Todos se echan a reír y a burlarse del Profeta de Nazaret. ¡Dormida, sí! ¡Ya la despertarás tú!...
Pero Jesús, sin hacer caso alguno de las sonrisas incrédulas,, ordena severo:
- ¡Fuera todos! Que aquí dentro no quede nadie sino solamente los papás y estos mis tres discípulos.
Ya solos estos cinco, Jesús se acerca al lecho donde yace muerta la niña angelical. Le toma la mano, y le manda con cariño:
- Talita. Kumí.
El Evangelio ha querido conservar las palabras textuales de Jesús, en una lengua hoy desaparecida. Pero nos da la traducción exacta:
- Niña, contigo hablo, ¡levántate!
La muchachita encantadora, de doce años, abre los ojos, sonríe, se levanta y comienza a caminar.
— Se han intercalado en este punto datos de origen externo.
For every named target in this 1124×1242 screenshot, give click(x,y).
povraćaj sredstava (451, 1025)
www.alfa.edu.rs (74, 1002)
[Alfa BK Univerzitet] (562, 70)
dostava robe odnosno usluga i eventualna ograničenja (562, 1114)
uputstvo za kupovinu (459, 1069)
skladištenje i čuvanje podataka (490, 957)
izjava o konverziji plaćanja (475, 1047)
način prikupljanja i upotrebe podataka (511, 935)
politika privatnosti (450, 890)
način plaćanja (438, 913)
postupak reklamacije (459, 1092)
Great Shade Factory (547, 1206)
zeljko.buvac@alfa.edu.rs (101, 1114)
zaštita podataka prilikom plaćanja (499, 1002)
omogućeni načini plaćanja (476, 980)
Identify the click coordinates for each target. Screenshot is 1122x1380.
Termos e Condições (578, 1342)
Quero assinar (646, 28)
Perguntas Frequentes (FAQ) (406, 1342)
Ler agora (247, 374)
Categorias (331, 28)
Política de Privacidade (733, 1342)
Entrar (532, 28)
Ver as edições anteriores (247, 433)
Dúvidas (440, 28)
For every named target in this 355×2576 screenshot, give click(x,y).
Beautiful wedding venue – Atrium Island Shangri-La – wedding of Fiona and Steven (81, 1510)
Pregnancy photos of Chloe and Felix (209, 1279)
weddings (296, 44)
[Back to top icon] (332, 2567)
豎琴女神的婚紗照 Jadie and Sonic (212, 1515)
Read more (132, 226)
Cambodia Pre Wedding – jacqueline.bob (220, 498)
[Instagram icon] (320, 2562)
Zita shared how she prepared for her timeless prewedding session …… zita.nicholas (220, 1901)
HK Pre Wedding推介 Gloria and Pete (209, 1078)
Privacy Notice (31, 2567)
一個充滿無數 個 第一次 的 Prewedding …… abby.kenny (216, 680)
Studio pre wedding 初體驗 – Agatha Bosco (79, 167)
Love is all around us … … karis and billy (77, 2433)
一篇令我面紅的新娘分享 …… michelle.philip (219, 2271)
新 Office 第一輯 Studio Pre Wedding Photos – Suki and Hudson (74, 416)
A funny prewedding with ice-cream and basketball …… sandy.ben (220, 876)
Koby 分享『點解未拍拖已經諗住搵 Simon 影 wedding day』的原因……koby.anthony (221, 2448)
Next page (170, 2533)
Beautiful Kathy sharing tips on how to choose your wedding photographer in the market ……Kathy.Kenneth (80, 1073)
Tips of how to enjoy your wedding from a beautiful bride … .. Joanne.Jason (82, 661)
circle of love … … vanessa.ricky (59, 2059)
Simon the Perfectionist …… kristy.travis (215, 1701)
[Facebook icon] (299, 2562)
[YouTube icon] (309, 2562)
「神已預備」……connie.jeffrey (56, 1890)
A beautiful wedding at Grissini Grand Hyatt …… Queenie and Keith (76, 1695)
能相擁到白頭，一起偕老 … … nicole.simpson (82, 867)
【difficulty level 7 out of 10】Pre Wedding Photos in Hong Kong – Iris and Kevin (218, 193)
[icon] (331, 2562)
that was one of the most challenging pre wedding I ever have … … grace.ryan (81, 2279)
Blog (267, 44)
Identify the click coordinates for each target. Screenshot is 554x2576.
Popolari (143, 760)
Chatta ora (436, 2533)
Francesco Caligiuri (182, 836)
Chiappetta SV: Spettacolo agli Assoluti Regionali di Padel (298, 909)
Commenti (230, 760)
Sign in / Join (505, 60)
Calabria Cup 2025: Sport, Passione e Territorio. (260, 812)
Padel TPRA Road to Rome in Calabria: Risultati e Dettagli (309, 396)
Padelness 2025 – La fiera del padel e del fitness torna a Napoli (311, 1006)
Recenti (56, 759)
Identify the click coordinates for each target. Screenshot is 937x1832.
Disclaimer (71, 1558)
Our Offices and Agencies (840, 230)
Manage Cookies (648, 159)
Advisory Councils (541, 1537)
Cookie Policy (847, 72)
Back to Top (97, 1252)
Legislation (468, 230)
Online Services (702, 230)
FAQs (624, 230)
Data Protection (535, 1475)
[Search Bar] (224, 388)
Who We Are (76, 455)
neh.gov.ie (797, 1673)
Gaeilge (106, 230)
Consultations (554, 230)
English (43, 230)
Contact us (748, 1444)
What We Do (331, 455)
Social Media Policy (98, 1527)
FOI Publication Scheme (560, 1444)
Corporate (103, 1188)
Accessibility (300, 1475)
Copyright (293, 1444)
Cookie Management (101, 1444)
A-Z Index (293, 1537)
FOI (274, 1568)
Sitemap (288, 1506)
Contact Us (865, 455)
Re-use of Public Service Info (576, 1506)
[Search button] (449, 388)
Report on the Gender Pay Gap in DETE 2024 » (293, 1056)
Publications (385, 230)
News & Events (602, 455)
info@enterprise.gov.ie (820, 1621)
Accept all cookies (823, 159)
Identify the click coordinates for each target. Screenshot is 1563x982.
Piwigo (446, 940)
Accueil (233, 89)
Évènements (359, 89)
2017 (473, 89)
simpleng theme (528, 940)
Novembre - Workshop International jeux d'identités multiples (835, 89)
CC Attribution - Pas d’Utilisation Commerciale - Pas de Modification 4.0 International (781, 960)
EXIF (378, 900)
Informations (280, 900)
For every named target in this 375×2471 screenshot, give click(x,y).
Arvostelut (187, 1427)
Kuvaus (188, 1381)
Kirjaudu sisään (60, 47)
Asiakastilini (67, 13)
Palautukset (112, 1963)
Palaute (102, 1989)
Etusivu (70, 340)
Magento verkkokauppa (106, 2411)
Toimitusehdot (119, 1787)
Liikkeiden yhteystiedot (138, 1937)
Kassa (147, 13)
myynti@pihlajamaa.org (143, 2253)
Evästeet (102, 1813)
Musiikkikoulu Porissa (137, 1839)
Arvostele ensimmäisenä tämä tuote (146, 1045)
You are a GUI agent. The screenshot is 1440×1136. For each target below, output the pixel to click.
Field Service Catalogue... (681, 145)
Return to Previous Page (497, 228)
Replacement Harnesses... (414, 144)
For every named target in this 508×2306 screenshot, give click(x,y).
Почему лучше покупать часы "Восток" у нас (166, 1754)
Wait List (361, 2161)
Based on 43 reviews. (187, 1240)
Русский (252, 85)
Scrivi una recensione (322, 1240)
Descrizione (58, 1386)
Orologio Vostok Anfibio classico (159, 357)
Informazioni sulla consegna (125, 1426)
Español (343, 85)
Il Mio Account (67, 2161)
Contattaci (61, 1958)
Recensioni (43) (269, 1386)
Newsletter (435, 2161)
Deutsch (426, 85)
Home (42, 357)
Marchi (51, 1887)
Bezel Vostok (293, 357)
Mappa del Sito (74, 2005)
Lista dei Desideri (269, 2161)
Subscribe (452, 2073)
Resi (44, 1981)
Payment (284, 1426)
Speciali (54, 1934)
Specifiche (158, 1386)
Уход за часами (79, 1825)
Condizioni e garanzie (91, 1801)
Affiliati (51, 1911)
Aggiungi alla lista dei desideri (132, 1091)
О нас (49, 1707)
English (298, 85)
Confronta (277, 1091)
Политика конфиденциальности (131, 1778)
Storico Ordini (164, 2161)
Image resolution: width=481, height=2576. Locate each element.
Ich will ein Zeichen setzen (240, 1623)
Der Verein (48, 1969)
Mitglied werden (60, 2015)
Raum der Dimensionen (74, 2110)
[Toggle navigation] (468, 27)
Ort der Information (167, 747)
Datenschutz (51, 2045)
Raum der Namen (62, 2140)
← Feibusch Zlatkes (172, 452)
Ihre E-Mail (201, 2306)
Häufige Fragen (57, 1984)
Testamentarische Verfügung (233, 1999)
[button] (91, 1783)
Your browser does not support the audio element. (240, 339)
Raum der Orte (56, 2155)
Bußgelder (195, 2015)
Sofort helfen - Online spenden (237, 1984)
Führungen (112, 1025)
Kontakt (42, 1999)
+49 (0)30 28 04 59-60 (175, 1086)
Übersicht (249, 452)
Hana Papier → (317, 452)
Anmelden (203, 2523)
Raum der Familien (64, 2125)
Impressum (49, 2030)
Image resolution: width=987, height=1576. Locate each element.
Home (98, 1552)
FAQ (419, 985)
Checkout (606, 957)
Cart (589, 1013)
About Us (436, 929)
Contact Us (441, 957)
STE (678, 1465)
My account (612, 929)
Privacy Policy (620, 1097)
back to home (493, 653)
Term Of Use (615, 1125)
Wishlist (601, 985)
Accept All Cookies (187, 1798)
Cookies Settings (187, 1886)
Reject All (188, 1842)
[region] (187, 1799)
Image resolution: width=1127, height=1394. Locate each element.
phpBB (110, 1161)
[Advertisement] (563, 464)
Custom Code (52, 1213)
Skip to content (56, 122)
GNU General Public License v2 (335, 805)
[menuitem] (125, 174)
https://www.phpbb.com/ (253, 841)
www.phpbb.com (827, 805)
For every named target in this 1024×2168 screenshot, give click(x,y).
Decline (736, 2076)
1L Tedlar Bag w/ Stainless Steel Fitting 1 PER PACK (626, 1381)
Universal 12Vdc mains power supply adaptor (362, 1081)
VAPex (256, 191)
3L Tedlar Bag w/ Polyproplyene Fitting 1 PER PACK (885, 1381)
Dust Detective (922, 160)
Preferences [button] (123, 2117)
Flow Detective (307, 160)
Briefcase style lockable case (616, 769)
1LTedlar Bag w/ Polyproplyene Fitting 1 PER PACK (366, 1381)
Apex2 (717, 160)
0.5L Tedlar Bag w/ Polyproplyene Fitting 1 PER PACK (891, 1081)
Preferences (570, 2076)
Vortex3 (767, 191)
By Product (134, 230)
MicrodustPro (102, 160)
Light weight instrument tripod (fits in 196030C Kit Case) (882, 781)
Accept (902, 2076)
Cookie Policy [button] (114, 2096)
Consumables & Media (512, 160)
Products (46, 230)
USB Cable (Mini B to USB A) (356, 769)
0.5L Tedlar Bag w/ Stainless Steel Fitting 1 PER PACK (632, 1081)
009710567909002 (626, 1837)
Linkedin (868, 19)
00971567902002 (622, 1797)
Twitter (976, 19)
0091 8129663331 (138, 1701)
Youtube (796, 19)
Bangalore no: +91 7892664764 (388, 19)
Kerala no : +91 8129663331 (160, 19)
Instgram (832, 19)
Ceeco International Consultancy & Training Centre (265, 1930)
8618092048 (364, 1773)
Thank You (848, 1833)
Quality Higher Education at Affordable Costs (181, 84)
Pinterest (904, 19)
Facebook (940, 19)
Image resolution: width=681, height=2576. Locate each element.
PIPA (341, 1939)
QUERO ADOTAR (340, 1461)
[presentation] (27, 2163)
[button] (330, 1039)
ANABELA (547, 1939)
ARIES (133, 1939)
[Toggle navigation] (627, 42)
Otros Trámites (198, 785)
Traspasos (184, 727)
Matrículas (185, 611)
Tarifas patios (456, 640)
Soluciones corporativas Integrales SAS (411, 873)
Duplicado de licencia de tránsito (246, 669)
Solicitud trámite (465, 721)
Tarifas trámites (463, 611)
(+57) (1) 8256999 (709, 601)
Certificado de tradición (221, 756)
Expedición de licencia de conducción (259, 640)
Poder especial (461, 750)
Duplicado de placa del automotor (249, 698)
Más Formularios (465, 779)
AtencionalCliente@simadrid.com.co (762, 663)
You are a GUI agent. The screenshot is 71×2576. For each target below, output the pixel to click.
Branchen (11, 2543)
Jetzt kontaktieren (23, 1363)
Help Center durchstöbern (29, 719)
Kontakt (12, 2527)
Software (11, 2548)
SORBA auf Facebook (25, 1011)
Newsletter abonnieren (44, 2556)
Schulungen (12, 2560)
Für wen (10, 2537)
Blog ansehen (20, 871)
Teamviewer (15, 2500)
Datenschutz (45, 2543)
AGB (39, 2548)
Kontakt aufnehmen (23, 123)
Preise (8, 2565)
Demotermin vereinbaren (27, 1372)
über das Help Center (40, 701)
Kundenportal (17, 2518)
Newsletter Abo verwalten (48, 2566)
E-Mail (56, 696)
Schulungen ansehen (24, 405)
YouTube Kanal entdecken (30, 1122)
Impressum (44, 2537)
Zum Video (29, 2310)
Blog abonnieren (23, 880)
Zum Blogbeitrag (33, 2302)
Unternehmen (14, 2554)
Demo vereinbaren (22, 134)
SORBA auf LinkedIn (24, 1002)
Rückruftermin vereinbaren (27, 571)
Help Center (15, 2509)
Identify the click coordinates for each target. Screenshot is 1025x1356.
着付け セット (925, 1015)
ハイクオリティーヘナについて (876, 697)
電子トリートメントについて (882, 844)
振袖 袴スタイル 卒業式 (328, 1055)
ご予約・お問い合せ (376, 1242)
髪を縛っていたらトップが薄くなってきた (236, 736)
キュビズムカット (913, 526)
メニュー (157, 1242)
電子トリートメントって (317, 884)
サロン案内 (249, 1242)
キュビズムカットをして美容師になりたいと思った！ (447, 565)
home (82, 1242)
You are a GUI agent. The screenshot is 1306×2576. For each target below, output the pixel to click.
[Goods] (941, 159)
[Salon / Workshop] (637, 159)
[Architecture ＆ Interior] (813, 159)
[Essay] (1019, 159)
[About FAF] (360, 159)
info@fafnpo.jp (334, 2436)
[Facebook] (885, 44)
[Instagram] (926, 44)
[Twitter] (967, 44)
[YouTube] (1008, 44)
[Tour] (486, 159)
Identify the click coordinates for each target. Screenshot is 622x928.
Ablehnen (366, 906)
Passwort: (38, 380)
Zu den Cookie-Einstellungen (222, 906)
Gritos de alegría incontenibles de los papás, admiración de los discípulos, y Jesús que ordena amoroso:
- Dadle de comer a la niña, dadle de comer...
Y a los cinco les manda con insistencia la cosa más inútil:
- ¡Por favor, que no lo sepa nadie! ¡No se lo digáis a ninguno!
¿Qué quiere decirnos este Evangelio precioso? Jesús realiza una de esas acciones que son signo, es decir, que hacen ver una realidad interior y profunda, en este caso, que Él es el dueño de la vida y de la muerte, y que no quiere la muerte sino la vida.
Y a la muerte le advierte que ya está de vencida.
Que viene a destruirla.
Que no será la muerte quien dure para siempre, sino que será una vida inmortal, la que Él nos dará a todos, cuando a todos nos saque del sepulcro para no volver nunca más a él.
¡Cuánto que nos puede ayudar una consideración como ésta!
Hoy se nos dice mucho que no debemos tener miedo a la muerte, porque es un fenómeno natural al que nos debemos someter necesariamente, y, en consecuencia, también con serenidad. Por lo mismo, hay que ser valientes y tenemos que aceptarla como algo imprescindible.
Esta filosofía moderna estará muy bien, si queremos. Pero la realidad es muy distinta. Nuestros sentimientos se rebelan ante la muerte, porque estamos apegados a la vida, y lo que nos interesa no es morir, sino todo lo contrario: tener una vida que no podamos perder.
Entonces la fe, sólo la fe, nos hace mantener la serenidad ante un hecho que quisiéramos no se presentase nunca. Y esta serenidad nos la da únicamente la certeza de la vida que Dios nos tiene prometida para después de este paso ingrato y desagradable. La muerte es para nosotros, creyentes, un abrirse la puerta de la gloria, de la felicidad misma de Dios.
¿Cuál es la garantía más grande que tenemos de esta fe y esta esperanza? Es la Resurrección de Jesucristo. Y lo son también estos milagros que Él hizo para enseñarnos que la vida triunfará sobre la muerte.
Este Evangelio, al contarnos la recomendación que Jesús hace de darle de comer a la niña, nos lleva sin más a la consideración de la Eucaristía.
Si nosotros estamos vivos y queremos una vida inmortal, ¿por qué no comer el Pan de la Vida, el Cuerpo de Cristo, que nos asegura la resurrección gloriosa? La palabra de Jesús no puede fallar y se cumplirá inexorablemente: Quien come mi carne y bebe mi sangre tiene vida eterna, y yo lo resucitaré en el último día.